* [AUFGABE A]:
Beantworte anhand des Artikels über das Herbstlaub:
(i) An welchem Datum beginnt für die Meteorologen der Winter?
(ii) Bis wann hielten die langen Phasen mit warmem Altweiber- und Spätsommerwetter an?
(iii) Wohin holt der Baum die Bausteine des Chlorophylls zurück?
* [AUFGABE B]: Überarbeite im Artikel über das Herbstlaub den Abschnitt, der mit den Worten „Blattverfärbungen werden im“ anfängt und mit „einstelligen Bereich sinken.“ schließt. Setze dabei „Dauer des Tageslichts“ an die Stelle von „Tageslänge“.

* [DOKUMENTTEXT]:

Thema des Tages

16-11-2023 13:20


Wetter aktuell
Die Blätter machen den Abgang

Beim Blick in die Natur fällt auf, dass im mittlerweile weit
fortgeschrittenen Herbst noch immer einige Blätter an den Bäumen
hängen. Müssten die Bäume nicht längst kahl sein?

Der Herbst ist mittlerweile mehr als zur Hälfte vorüber, für die
Meteorologen beginnt der Winter sogar bereits in rund zwei Wochen am
1. Dezember. Zwar macht der Herbst durch Regen und Sturm in Sachen
Wetter seit etwa vier Wochen quasi alles richtig, die Temperaturen
sind aber fortwährend zu hoch. Bleibt es so mild, könnte dieser
Herbst als einer der drei wärmsten in die Wetterannalen eingehen.

Die langen Phasen mit warmem Altweiber- und Spätsommerwetter bis
Mitte Oktober haben die Natur bereits irritiert. So gibt es Berichte
von blühenden Pflanzen und Bäumen, längeren Ernten als üblich und
kräftigem Rasenwachstum in dieser Zeit. Ebenso blieben die Blätter
noch lange grün.

Blattverfärbungen

Blattverfärbungen werden im Herbst ausgelöst, wenn der Sonnenstand
immer niedriger und die Tageslänge immer kürzer werden und vor allem
die nächtlichen Temperaturen in den einstelligen Bereich sinken.
Dabei sollte es mehrere sehr kühle Nächte hintereinander geben. Ist
es soweit, wird das in den grünen Blättern vorherrschende Chlorophyll
schneller abgebaut. Der Baum zerlegt also das Chlorophyll in seine
Bausteine und holt es in die dicken Äste und den Stamm zurück. Dort
werden sie bis zum nächsten Frühjahr eingelagert und dann
wiederverwertet. Blattverfärbungen stellen sich also nicht nur
aufgrund der kürzeren Tage ein, sondern auch im Zusammenhang mit der
aktuellen Witterung.

* [EINTRÄGE]:
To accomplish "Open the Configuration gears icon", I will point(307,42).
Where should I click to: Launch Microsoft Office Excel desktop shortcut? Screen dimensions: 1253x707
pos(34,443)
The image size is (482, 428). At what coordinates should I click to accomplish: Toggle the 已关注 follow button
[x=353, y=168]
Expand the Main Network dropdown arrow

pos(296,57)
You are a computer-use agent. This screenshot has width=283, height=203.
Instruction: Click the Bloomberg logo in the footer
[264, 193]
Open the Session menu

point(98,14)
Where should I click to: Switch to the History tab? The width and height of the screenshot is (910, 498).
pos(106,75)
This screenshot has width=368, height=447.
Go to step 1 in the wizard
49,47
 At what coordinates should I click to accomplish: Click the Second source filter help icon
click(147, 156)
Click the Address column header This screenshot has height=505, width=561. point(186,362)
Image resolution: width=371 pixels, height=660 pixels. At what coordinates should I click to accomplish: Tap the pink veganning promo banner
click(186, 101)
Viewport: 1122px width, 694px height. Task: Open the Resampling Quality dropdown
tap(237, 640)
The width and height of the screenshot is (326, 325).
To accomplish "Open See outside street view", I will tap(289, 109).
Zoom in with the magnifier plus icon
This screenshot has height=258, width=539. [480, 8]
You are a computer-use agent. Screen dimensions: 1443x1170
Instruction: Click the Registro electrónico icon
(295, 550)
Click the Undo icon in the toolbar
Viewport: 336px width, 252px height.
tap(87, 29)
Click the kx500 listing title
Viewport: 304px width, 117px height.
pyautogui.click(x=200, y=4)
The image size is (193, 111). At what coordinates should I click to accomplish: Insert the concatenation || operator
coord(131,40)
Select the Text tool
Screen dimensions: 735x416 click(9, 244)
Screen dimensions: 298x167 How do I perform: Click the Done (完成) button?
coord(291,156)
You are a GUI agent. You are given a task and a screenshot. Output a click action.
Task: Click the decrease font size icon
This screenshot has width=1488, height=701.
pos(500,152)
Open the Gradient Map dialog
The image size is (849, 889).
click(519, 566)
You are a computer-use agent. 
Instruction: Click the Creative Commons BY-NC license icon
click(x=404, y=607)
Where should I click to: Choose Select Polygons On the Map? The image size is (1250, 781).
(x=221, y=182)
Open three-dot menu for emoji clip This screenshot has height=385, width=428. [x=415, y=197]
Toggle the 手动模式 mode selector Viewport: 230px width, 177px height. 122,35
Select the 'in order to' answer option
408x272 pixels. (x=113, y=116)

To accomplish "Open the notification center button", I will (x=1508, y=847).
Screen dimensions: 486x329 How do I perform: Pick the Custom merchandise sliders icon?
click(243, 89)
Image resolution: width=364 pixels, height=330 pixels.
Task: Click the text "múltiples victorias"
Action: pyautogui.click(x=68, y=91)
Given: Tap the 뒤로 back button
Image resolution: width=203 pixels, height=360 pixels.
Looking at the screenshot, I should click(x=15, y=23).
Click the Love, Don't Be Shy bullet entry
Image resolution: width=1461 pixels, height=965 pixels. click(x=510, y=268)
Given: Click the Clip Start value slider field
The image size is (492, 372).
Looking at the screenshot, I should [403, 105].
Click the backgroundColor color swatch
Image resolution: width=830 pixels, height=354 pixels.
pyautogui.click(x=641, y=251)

* [RICHTIGE ANTWORT A]:
(i) Am 1. Dezember.
(ii) Bis Mitte Oktober.
(iii) In die dicken Äste und den Stamm.

* [RICHTIGE ANTWORT B]:
Blattverfärbungen werden im Herbst ausgelöst, wenn der Sonnenstand
immer niedriger und die Dauer des Tageslichts immer kürzer werden und vor allem
die nächtlichen Temperaturen in den einstelligen Bereich sinken.